同一基团的几种振动相关峰应同时存在。任一官能团由于存在伸缩振动（某些官能团同时存在对称和反对称伸缩振动）和多种弯曲振动，因此，会在红外谱图的不同区域显示出几个相关吸收峰。所以，只有当几处应该出现吸收峰的地方都显示吸收峰时，方能得出该官能团存在的结论。以甲基为例，在2960,2870,1460,1380cm-1处都应有C-H的吸收峰出现。以长链CH2为例，2920,2850,1470,720cm-1处都应出现吸收峰。

值得说明的是，完全依靠红外光谱来进行化合物的最后确认相当困难，往往需要结合其他谱图信息，如核磁共振、质谱、紫外光谱等加以确定。

二、定量分析

由于红外光谱的谱带较多，选择余地大，所以能方便地对单一组分或多组分进行定量分析。此外，该法不受试样状态的限制，能定量测定气体、液体和固体试样。但红外光谱法的灵敏度较低，尚不适于微量组分测定。

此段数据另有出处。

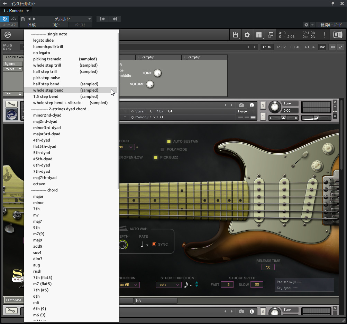The image size is (347, 324).
Task: Click the 比較 compare button
Action: pyautogui.click(x=32, y=25)
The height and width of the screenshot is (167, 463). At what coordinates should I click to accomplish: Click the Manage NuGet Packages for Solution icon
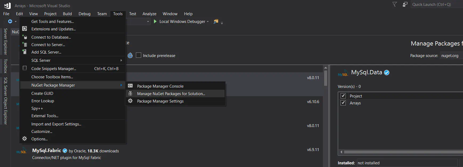[130, 93]
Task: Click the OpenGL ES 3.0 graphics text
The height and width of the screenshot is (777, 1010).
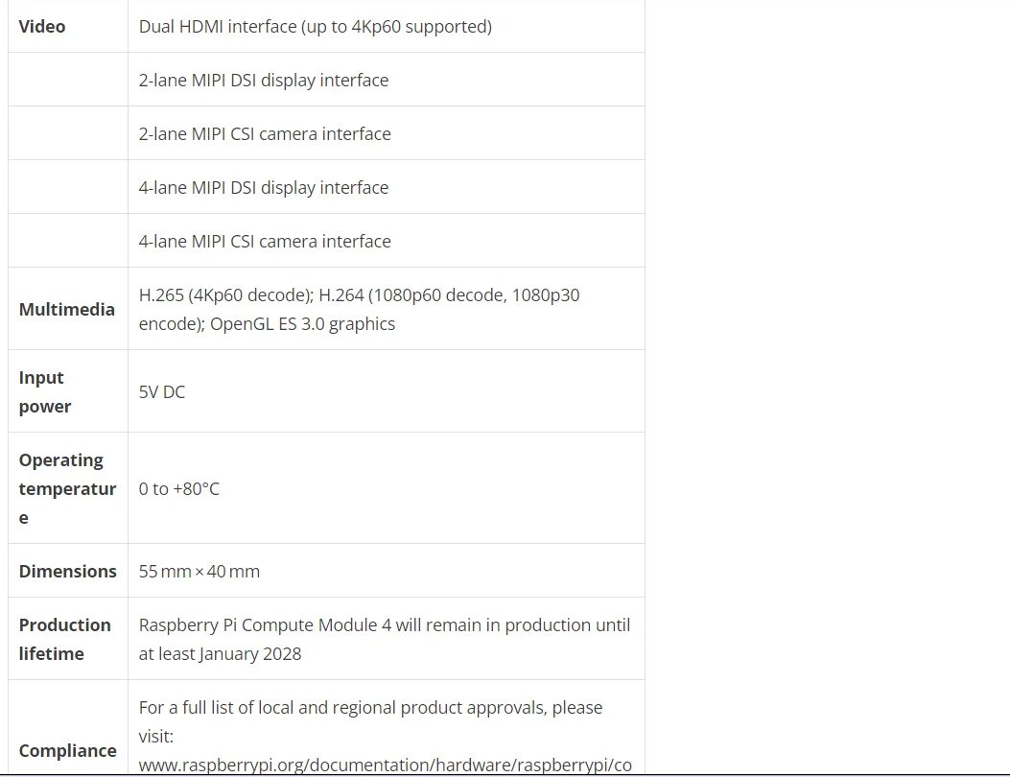Action: pos(302,324)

红外光谱法定量分析的依据与紫外一可见光谱法一样，也是基于Lambert一Beer定律，通过对特征吸收谱带强度的测量来求出组分含量。但与紫外一可见光谱法相比，红外光谱法在定量方面较弱。这是因为：红外谱图复杂，相邻峰重叠多，难以找到合适的检测峰；红外谱图峰形窄，光源强度低，检测器灵敏度低，测定时必须使用较宽的狭缝，从而导致对Lambert-Beer定律的偏离；红外测定时吸收池厚度不易确定，利用参比难以消除吸收池、溶剂的影响。

下面介绍利用红外光谱进行定量的方法。

2.1吸收带的选择

由于红外光谱的谱带较多，谱图复杂，且相邻峰重叠多，因此用于定量的吸收带选择十分重要，在一定程度上决定了方法的灵敏度与选择性。具体要求如下：

(1)必须是被测物质的特征吸收带。例如分析酸、酯、醛、酮时，必须选择-C=O基团的振动有关的特征吸收带。

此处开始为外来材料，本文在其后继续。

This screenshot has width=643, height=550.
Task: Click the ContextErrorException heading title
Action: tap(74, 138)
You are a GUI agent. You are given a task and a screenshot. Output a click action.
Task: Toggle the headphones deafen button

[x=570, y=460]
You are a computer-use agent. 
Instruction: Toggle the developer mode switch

(2)所选择的吸收带的吸收强度应与被测物质的浓度有线性关系。

(3）所选择的吸收带应有较大的吸收系数且周围尽可能没有其他吸收带存在，以免干扰。

2.2吸光度的测定

1．基线法

通过谱带两边透射比最大点作光谱吸收的切线，作为该谱线的基线，分析波数处的垂线与基线的交点与最高吸收峰顶点的距离为峰高，该值即为透射比，再由公式A=lg(1/T）计算吸光度，而A与吸收谱带强度的关系为A=lg(I0/I)。

2．一点法

该法不考虑背景吸收，直接从谱图中分析波数处读取谱图纵坐标的透射比，再由公式A=lg(1/T）计算吸光度。实际上这种背景可以忽略的情况较少，因此多用基线法。

2.3用标准曲线法、求解联立方程法等方法进行定盘分析

1．吸收强度比法

组分1A1=a1b1cl

组分2A2=a2b2c2

由于吸光度A1和A2由同一薄膜或压片测得，所以虽然不知其实际厚度，但是b1=b2。若令R=A1/A2，则R=A1/A2=a1/a2•c1/c2=K·c1/C2。

式中K=a1/a2，是两组分在各自特征吸收峰处的吸收系数之比。

由于在二元组分中，cl+c2=1，所以可用下式分别求组分1和2的质量分数或摩尔分数：

C1=R/(K十R)

c2=K/(K十R)

同理，可定量测定三元或三元以上组分的混合物，但组分越多，计算越麻烦，实际意义不大。

2．补偿法（差示法）

补偿法是在双光束分光光度计的参比光路中，加入混合物中的某些组分，以抵消混合物中这些组分的吸收。

三、与色谱的联用

色谱是较理想的定量分离分析技术，灵敏度高、选择性好，能对复杂的混合物进行分离分析。但在定性分析方面处于劣势。红外光谱能提供极其丰富的分子结构信息，几乎没有两种不同的物质具有完全相同的红外光谱，所以红外光谱是一种较好的定性分析工具。但是红外光谱原则上只能用于纯化合物，对于混合物的定性分析常常是无能为力的。

联合这两种方法，用色谱仪作为红外光谱仪的前置分离工具，将混合物进行分离后，再用红外光谱进行定性和结构分析，可实现优势互补。而随着傅里叶变换红外光谱技术的出现与发展，红外光谱与色谱的联用终于成为可能，而联用的关键在于接口技术。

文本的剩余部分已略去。